The herpes simplex virus type 1 (HSV-1) latency-associated transcripts (LATs) are the only viral gene products expressed within latently infected neurones. The most abundant (major) LATs consist of two collinear nuclear polyA- RNAs of 2 kb and 1.5 kb which it has been suggested represent stable introns derived from a less abundant primary transcript (minor LAT). Consistent with this proposition is the identification of consensus splice donor and acceptor sites flanking major LATs which are conserved between HSV types 1 and 2. Here we test the functionality of the predicted splice sites within the context of the virus genome during productive infection in vitro and latent infection in vivo. To this end viruses in which the LAT splicing signals were disrupted by site-directed mutagenesis were constructed. We report that mutation of the splice acceptor site abrogates 2 kb major LAT generation during productive infection but does not significantly influence major LAT synthesis during neuronal latency.
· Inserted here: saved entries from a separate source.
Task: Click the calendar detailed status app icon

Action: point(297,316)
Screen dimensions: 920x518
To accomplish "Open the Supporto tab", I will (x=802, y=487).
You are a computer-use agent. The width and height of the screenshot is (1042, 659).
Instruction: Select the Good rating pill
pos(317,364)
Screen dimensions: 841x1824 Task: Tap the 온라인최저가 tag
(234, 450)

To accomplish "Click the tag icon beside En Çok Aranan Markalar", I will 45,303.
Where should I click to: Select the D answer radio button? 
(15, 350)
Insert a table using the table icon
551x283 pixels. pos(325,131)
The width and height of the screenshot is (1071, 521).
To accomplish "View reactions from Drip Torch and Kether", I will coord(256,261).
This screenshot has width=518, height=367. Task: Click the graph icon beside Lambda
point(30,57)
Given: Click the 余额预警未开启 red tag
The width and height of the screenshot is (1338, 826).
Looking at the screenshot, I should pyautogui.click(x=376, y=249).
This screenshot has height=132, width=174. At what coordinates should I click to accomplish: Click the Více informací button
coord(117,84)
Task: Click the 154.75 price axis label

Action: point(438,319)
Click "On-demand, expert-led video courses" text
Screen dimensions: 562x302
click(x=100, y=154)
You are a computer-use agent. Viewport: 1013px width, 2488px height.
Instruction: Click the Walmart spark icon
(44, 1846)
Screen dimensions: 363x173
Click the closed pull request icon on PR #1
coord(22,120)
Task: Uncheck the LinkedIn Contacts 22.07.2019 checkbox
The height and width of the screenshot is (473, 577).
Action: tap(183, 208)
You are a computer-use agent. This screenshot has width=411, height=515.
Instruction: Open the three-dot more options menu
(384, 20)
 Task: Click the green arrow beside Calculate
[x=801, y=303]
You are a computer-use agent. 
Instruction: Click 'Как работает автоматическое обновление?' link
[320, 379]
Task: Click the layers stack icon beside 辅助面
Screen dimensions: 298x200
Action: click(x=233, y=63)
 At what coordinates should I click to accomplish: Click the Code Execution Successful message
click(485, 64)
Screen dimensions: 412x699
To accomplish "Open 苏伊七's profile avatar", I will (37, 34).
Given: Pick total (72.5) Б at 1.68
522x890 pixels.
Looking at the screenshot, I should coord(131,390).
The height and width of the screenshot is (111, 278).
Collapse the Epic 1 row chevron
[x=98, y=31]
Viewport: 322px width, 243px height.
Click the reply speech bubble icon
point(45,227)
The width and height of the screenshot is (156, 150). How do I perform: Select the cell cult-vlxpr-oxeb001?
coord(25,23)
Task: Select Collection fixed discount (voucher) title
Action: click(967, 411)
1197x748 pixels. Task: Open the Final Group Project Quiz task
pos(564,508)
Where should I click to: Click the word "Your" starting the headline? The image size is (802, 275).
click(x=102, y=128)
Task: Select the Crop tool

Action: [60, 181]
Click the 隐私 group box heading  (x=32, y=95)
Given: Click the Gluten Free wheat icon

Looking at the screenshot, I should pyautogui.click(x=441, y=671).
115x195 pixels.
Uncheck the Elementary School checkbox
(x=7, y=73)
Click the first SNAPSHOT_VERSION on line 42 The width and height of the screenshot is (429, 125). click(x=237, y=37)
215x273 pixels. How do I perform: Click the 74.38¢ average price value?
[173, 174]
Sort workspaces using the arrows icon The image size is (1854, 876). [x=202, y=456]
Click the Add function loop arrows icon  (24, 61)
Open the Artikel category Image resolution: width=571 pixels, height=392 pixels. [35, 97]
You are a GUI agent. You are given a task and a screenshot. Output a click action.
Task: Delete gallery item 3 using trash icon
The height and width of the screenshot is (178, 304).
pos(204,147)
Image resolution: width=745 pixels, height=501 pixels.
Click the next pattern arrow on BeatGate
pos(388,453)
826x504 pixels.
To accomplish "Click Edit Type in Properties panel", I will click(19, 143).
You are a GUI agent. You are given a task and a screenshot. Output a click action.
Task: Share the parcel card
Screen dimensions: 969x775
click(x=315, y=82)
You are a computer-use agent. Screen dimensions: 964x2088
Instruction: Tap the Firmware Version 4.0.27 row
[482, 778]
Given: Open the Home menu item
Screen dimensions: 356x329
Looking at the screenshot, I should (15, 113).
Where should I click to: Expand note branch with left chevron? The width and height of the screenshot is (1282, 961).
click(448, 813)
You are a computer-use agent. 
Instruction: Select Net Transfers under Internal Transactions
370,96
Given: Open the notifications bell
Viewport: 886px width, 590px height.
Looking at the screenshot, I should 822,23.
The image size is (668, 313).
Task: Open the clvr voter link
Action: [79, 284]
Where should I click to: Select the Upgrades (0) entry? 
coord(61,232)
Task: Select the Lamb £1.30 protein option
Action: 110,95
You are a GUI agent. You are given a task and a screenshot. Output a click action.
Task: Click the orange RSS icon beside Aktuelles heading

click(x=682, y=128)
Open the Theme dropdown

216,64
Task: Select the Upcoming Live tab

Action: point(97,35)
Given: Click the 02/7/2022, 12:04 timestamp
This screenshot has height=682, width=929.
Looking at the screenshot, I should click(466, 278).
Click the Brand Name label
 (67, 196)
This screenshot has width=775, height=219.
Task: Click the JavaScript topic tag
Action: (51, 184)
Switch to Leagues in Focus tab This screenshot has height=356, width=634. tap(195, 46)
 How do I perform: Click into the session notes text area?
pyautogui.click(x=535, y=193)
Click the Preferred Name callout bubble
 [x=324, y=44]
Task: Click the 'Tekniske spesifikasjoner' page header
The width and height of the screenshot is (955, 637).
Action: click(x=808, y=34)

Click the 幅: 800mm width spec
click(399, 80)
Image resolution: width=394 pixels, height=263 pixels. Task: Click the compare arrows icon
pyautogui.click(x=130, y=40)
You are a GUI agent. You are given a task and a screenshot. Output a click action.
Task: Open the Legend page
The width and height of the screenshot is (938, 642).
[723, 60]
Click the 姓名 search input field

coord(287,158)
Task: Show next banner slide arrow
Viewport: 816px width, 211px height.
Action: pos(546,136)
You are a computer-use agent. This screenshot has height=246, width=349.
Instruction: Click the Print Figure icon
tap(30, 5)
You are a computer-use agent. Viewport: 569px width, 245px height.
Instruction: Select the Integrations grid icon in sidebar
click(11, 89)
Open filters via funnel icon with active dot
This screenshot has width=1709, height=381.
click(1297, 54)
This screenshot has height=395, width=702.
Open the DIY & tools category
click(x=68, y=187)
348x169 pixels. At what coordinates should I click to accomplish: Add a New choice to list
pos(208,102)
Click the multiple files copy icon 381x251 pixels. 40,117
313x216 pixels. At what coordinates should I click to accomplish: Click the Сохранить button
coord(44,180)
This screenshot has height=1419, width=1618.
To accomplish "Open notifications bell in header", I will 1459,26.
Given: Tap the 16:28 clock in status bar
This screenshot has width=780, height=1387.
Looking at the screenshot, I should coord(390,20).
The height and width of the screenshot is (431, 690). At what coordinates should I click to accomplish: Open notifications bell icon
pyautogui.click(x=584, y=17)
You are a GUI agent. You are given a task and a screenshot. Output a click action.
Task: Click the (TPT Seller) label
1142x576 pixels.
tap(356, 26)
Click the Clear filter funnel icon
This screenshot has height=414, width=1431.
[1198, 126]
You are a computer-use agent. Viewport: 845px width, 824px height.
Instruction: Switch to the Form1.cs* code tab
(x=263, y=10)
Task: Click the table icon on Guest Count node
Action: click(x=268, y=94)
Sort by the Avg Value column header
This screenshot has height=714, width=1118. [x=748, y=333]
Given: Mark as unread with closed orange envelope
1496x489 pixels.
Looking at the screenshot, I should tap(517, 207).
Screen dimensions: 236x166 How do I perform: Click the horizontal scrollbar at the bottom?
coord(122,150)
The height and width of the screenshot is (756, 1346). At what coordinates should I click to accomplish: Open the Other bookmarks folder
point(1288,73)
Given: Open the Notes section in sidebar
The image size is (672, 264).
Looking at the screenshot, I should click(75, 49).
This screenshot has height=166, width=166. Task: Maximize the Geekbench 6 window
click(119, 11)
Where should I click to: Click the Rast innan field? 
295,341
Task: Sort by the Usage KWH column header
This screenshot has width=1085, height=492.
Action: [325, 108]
Similarly, mutation of the splice donor site significantly reduces levels of 2 kb major LAT during productive infection but has no detectable effect on the generation of 2 kb major LAT during neuronal latency as assessed by Northern and in situ hybridization analyses of latently infected neuronal tissue. From these data it can be concluded that the proposed splice sites flanking the major LAT region are dispensable for 2 kb major LAT production in neurones latently infected with HSV-1 but constitute functional splicing signals in productively infected non-neuronal cells.